This is me again (far right and no hat this time) with Susan Cater, Joe Markey and Thom Garfat, at the Nova Scotia Child and Youth care Workers Association Conference in 2005.
In the work that we do we can achieve so much with kids and their families and yet this is seldom ‘recognized’. If a kid is viewed as ‘not doing well’ or ‘having a bad outcome’, we can be (and have been) described as ‘inept’ or ‘a waste of resources’. However, if a kid ‘is doing well’ or has ‘a good outcome’, then they ‘never needed our interventions anyway’. Because we do what we do for the kids and not for ourselves and because we must never seek or expect credit or reward, one of my favorite sayings, credited to Harry Truman is:
‘It is amazing what you can accomplish if you do not care who gets the credit’.
Of course being Irish we have many of out own sayings, such as: Ní neart go cur le chéile (There is no strength without Unity)
We are a new and evolving discipline that has arisen from a need that others have not been able to meet and as of yet we don’t have all the answers (and may never have them). But so long as we keep looking and listening we will keep learning. Also, remember to keep it positive. As Eric Idle sang, ‘always look on the bright side of life’.
Pedagogy of Hope
Friere, I usually have a novel or two on the go at any given time and
like to cross genres as much as possible. A book I finished recently
called Secret Scripture was an incredible read and it has now been made
into a movie ... I’m looking forward to see if they made it well.
Always remember we’re in it for the kids. As Thom Garfat reminds us all so often, ‘it is about ‘doing with’ the kids.
Never get caught up in the behaviour – behaviour is the manifestation of the inner kid, a symptom.
Help kids make sense of how they feel and how they think and point them in a more appropriate direction but never try to force them to go there.
Find yourself a mentor, someone you respect, someone who will help you grow as a professional – no matter what new adventure we start out on, it’s better to have a guide.
Never think you know it all, keep an open mind.
Read, read and read. There is so much amazing stuff out there, college barely scrapes the skin.
Write, write and write. It is important that everyone contributes to the ever growing body of knowledge in the field. CYC-NET makes this a realistic opportunity.
Self-reflection is key – consider why you are going to response in a particular way, consider if it is working as it occurs and de-brief with yourself after.
In the words of Douglas Adam, ‘Don’t Panic !’.
Garfat, T. (2008). The inter-personal in-between: An exploration of relational child and youth care practice. In Bellefueille, G. and Ricks, F. (Eds.) Standing on the precipice. Edmonton, Canada. MacEwan Press. pp. 8-9.
This is the first in the series of 36 ‘Celtic Connection’ articles, co-written with my very good friend, Maxwell Smart.
Initially I being to think of the amazing and renowned influences in my career, such as (believe it or not) Sigmund Freud, Garfat (my friend and mentor), Brendtro and Maxwell.
Realizing that these wonderful people are all relatively recent influences, I need also to acknowledge my mum and dad. They made things better, made problems easier to cope with and were always there looking on in an unassuming, responsive and non-judgmental way (and that can’t have been easy with seven kids). Parents. I salute you both!
Finally, when considering where I get a chance to practice what I preach (and not always successfully) I must admit that I have been very influenced (on a daily basis) by Alison (my long suffering wife), Leanne, Hannah, Jake and Isaac my home grown guinea pigs, always reminding me of the complexities of life and relational care.
‘So long and thanks for all the fish’ - Douglas Adams still shining through.

Information:
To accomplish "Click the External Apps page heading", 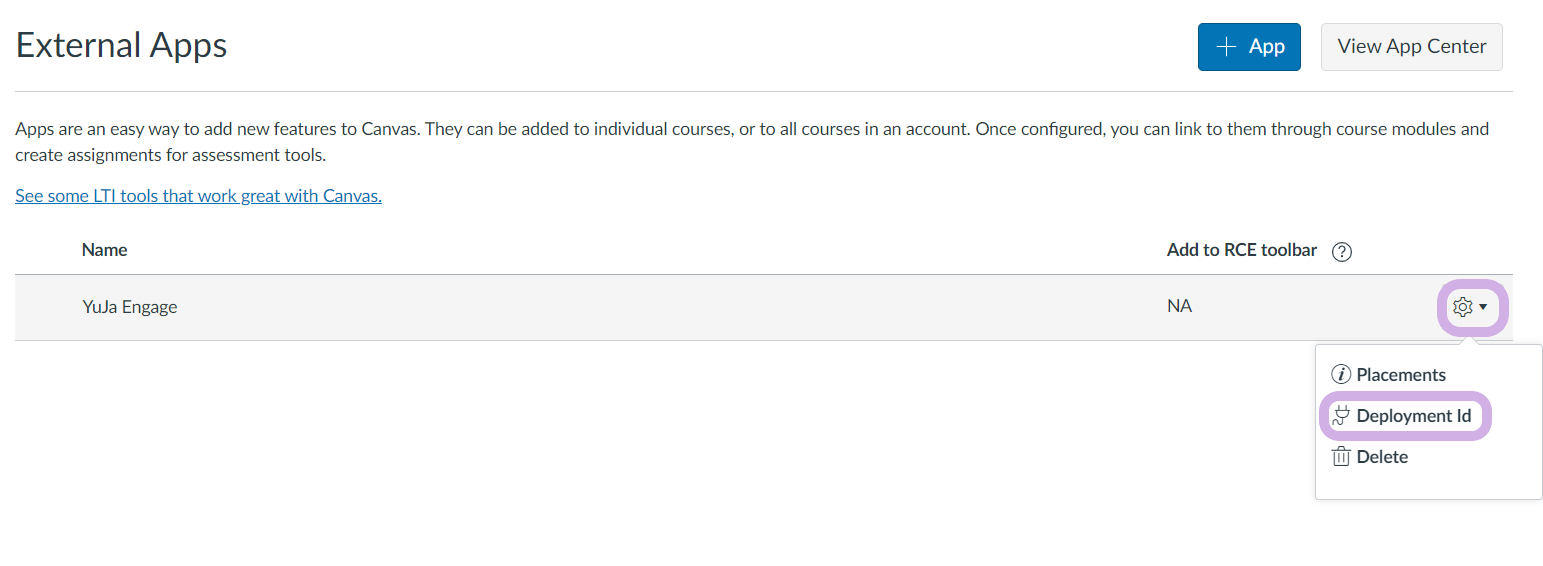I will tap(122, 46).
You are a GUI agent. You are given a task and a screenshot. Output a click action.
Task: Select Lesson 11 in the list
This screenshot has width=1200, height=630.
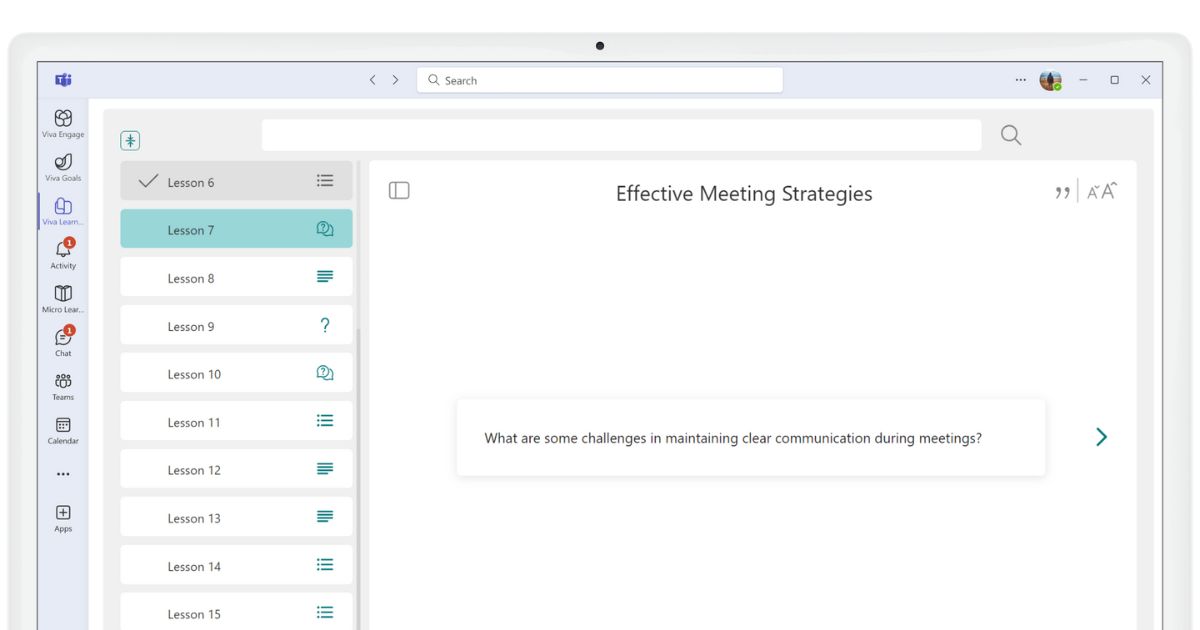point(236,422)
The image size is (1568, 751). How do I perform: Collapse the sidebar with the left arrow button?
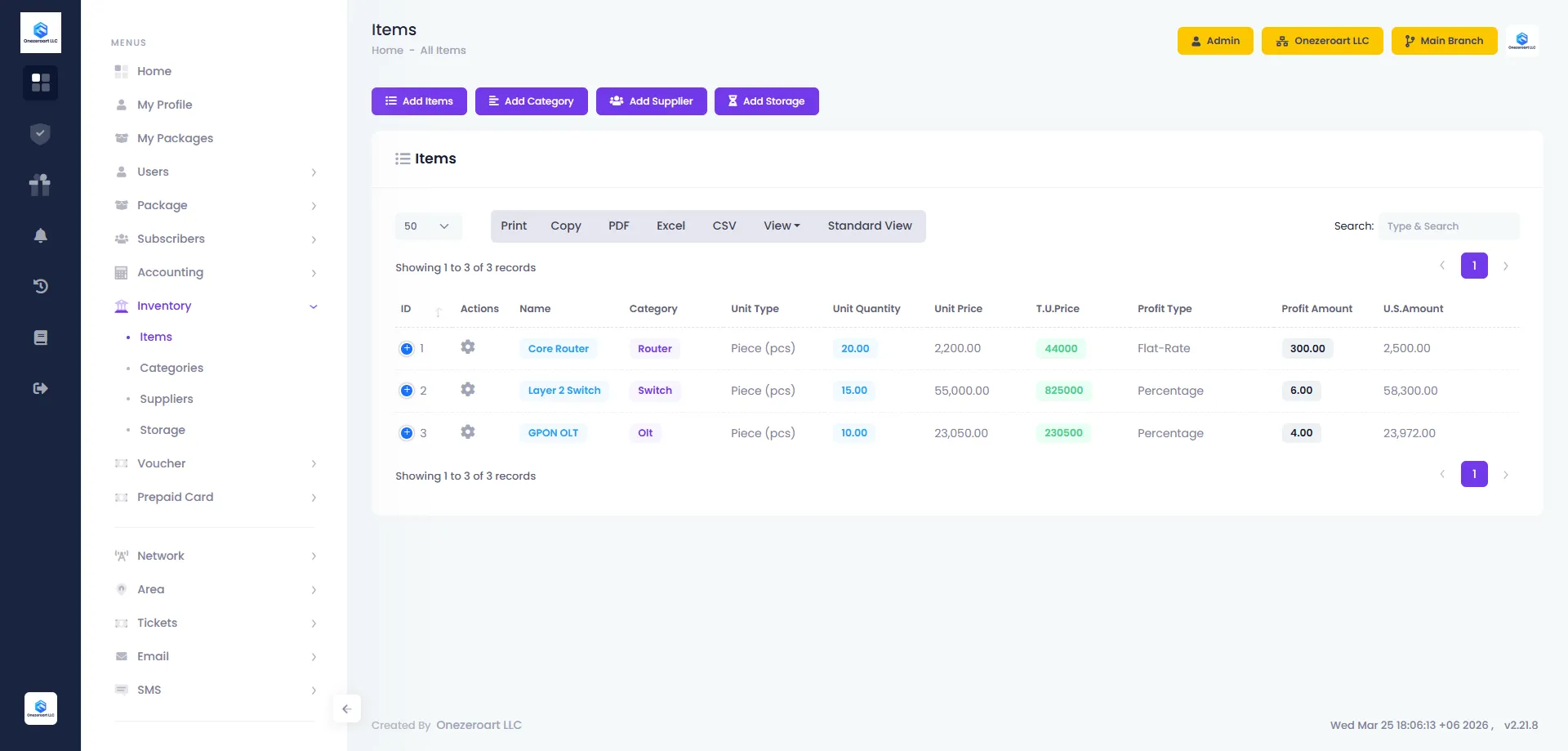(x=346, y=709)
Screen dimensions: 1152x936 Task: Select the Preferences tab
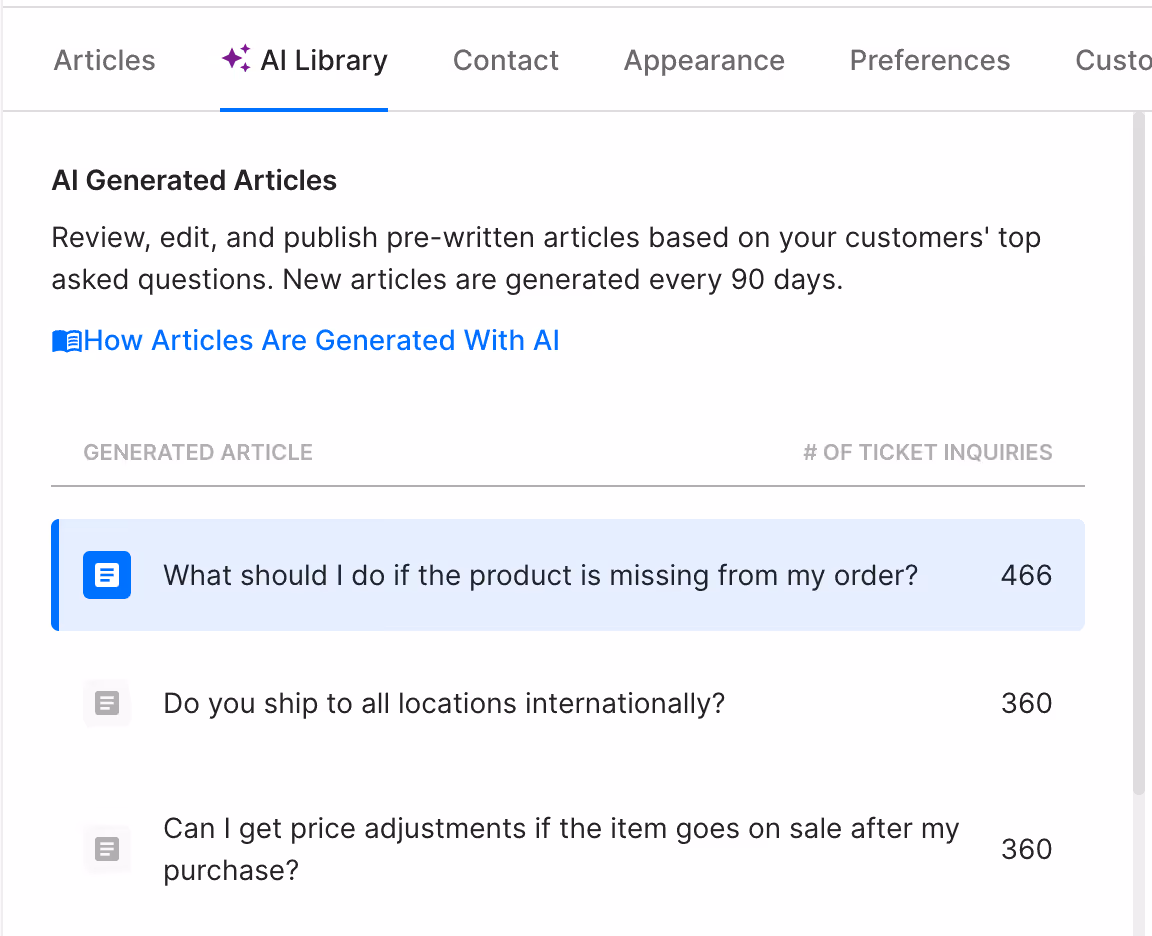pyautogui.click(x=929, y=61)
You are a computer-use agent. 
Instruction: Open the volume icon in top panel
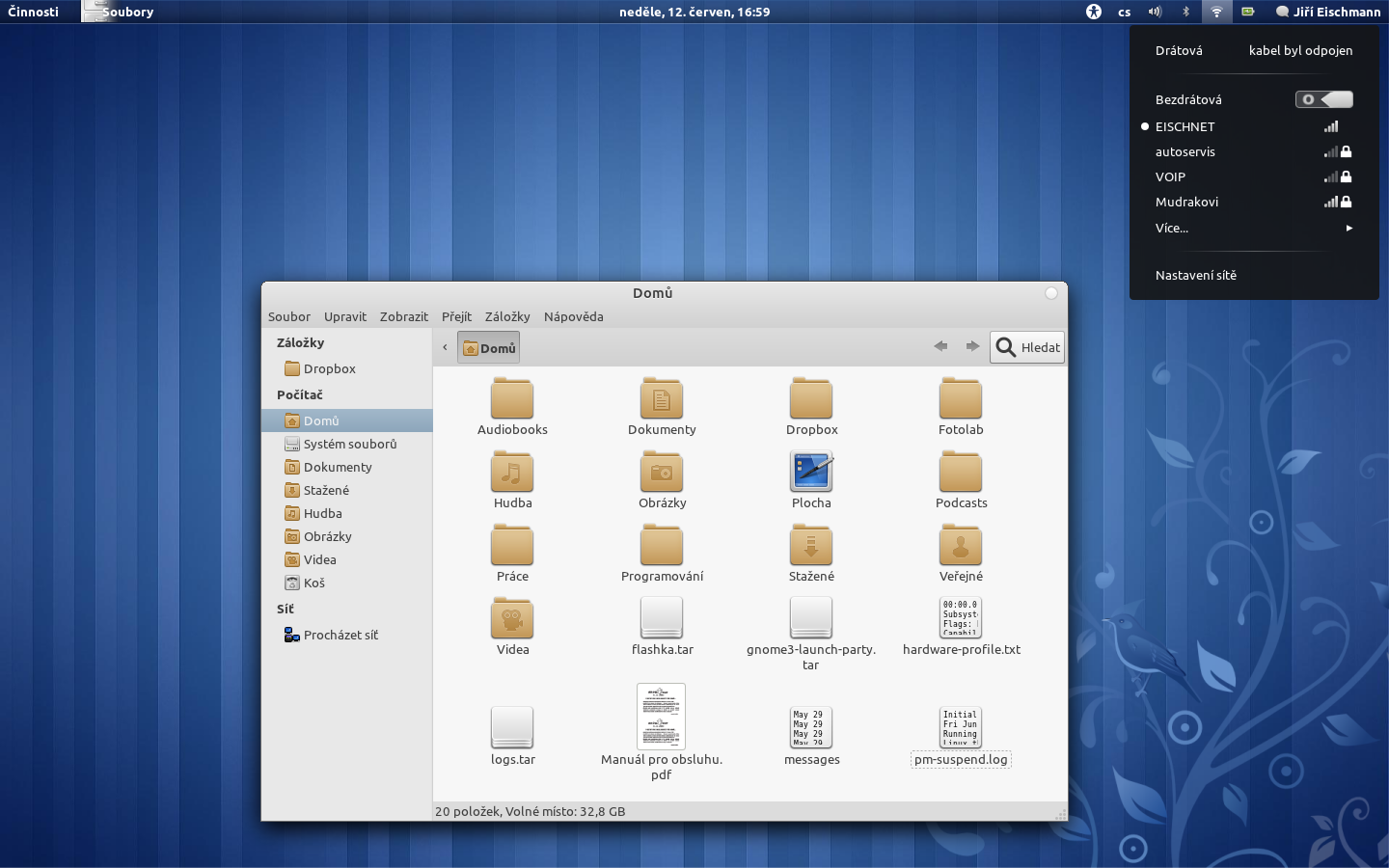[x=1155, y=12]
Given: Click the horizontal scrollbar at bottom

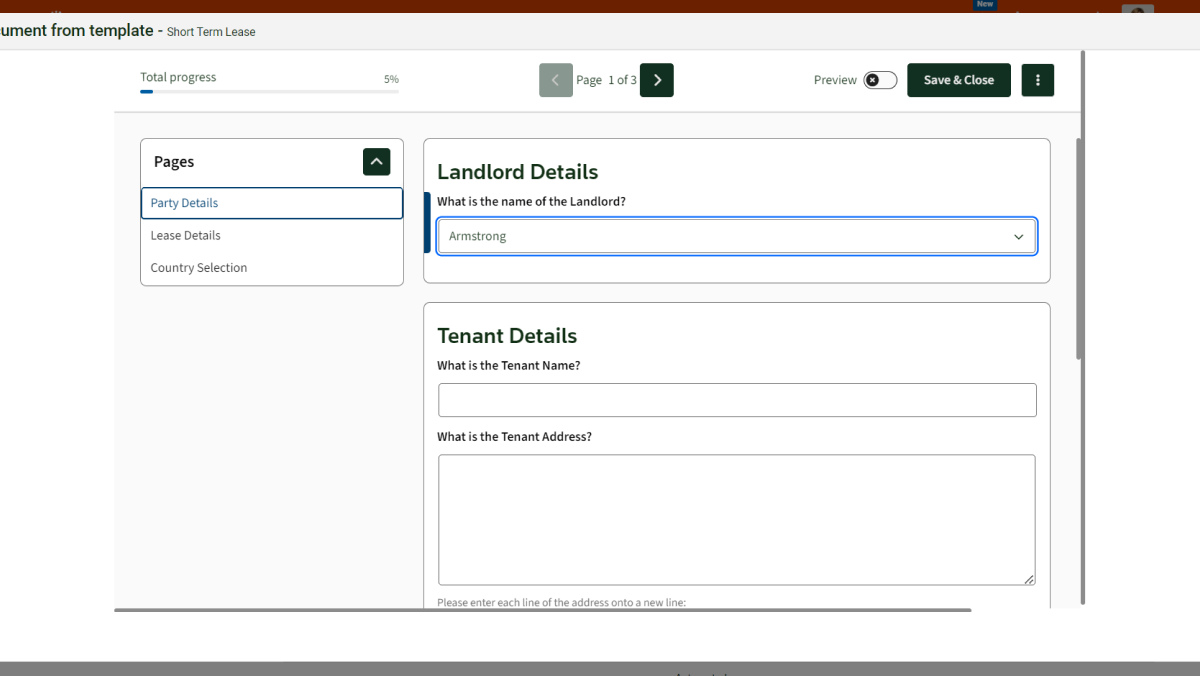Looking at the screenshot, I should coord(542,609).
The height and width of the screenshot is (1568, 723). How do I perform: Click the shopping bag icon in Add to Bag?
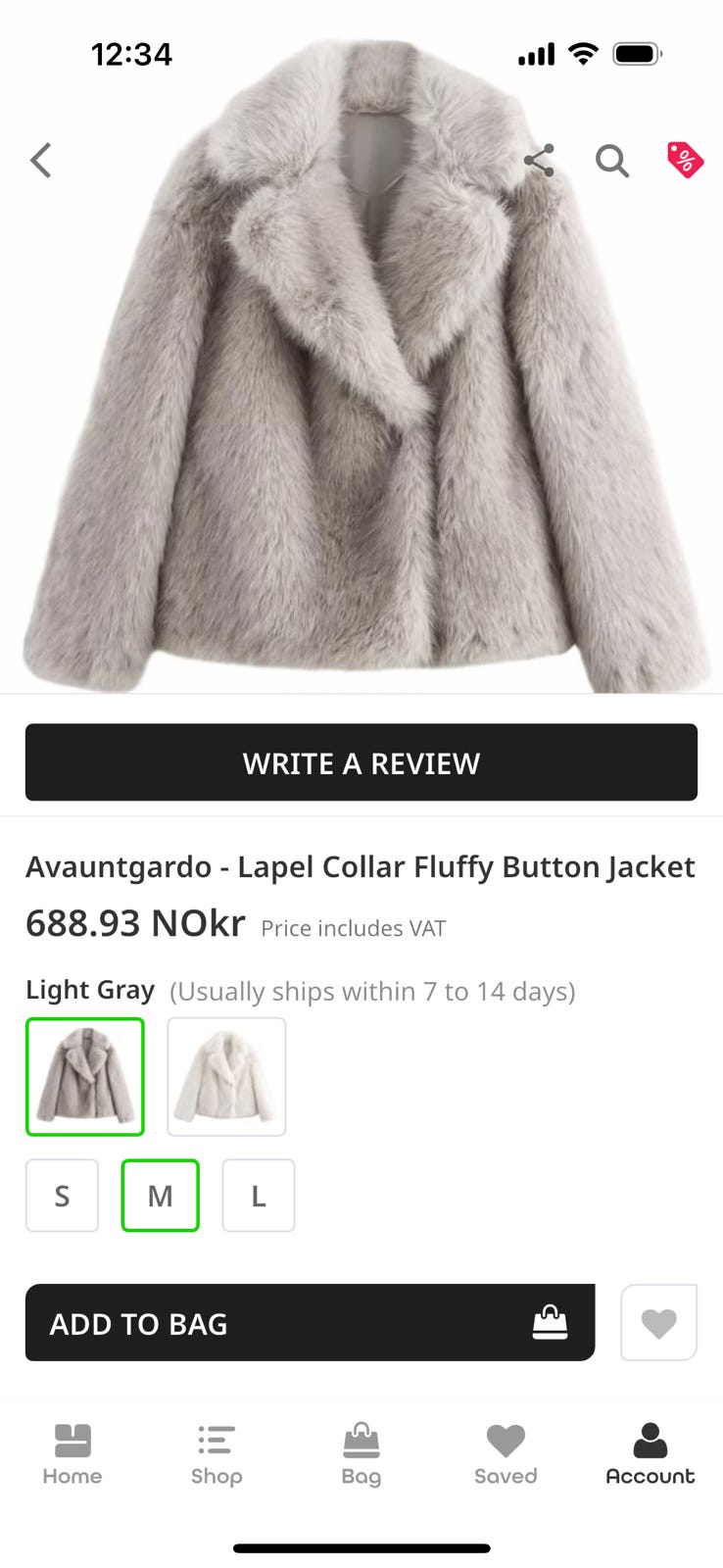coord(550,1322)
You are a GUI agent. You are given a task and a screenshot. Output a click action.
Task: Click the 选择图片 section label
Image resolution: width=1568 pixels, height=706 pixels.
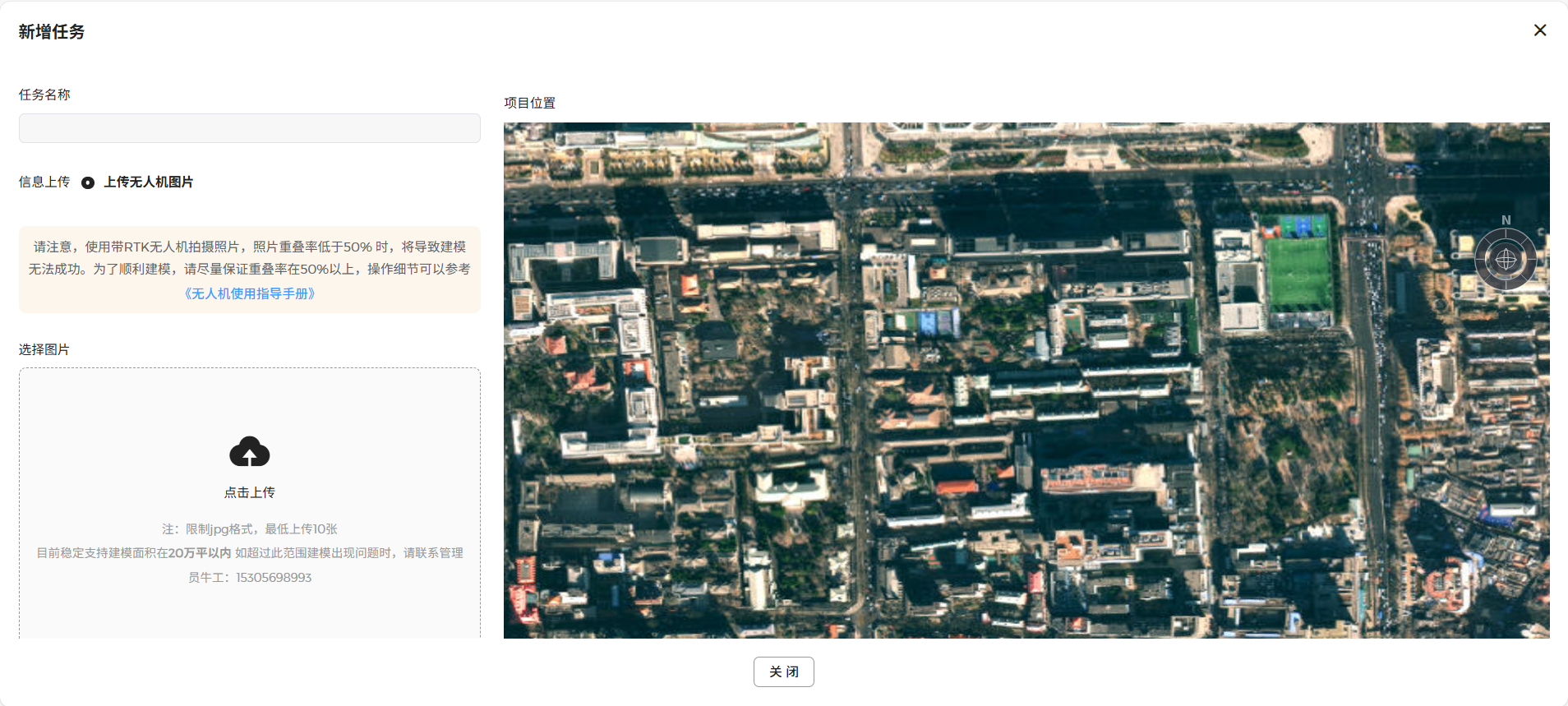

Problems to solve:
a: According to the child and youth care reflection, how many articles are in the 'Celtic Connection' series?
b: In the child and youth care reflection, list every person named among the "amazing and renowned influences in my career."

Solutions by task:
a: 36

b: Sigmund Freud, Garfat, Brendtro, Maxwell